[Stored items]
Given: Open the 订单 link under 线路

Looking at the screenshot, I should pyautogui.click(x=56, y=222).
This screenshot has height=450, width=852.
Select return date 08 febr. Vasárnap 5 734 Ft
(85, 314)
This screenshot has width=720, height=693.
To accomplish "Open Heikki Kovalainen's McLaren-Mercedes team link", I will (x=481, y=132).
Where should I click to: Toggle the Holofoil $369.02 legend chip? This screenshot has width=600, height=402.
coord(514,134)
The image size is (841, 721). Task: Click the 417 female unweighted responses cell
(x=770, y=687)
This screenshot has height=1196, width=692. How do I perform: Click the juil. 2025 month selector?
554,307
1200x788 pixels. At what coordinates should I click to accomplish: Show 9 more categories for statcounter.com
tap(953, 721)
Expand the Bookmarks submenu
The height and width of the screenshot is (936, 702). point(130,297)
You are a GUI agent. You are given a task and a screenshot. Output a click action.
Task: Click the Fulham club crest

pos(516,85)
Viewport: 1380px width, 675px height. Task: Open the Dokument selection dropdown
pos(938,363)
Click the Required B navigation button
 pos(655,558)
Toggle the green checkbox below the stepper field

Task details: Each entry must be set down exactly as it appears.

Final answer:
Given: Open the 订单 link under 线路

Looking at the screenshot, I should pyautogui.click(x=56, y=222).
This screenshot has height=450, width=852.
Select return date 08 febr. Vasárnap 5 734 Ft
(85, 314)
This screenshot has width=720, height=693.
To accomplish "Open Heikki Kovalainen's McLaren-Mercedes team link", I will (x=481, y=132).
Where should I click to: Toggle the Holofoil $369.02 legend chip? This screenshot has width=600, height=402.
coord(514,134)
The image size is (841, 721). Task: Click the 417 female unweighted responses cell
(x=770, y=687)
This screenshot has height=1196, width=692. How do I perform: Click the juil. 2025 month selector?
554,307
1200x788 pixels. At what coordinates should I click to accomplish: Show 9 more categories for statcounter.com
tap(953, 721)
Expand the Bookmarks submenu
The height and width of the screenshot is (936, 702). point(130,297)
You are a GUI agent. You are given a task and a screenshot. Output a click action.
Task: Click the Fulham club crest

pos(516,85)
Viewport: 1380px width, 675px height. Task: Open the Dokument selection dropdown
pos(938,363)
Click the Required B navigation button
 pos(655,558)
Toggle the green checkbox below the stepper field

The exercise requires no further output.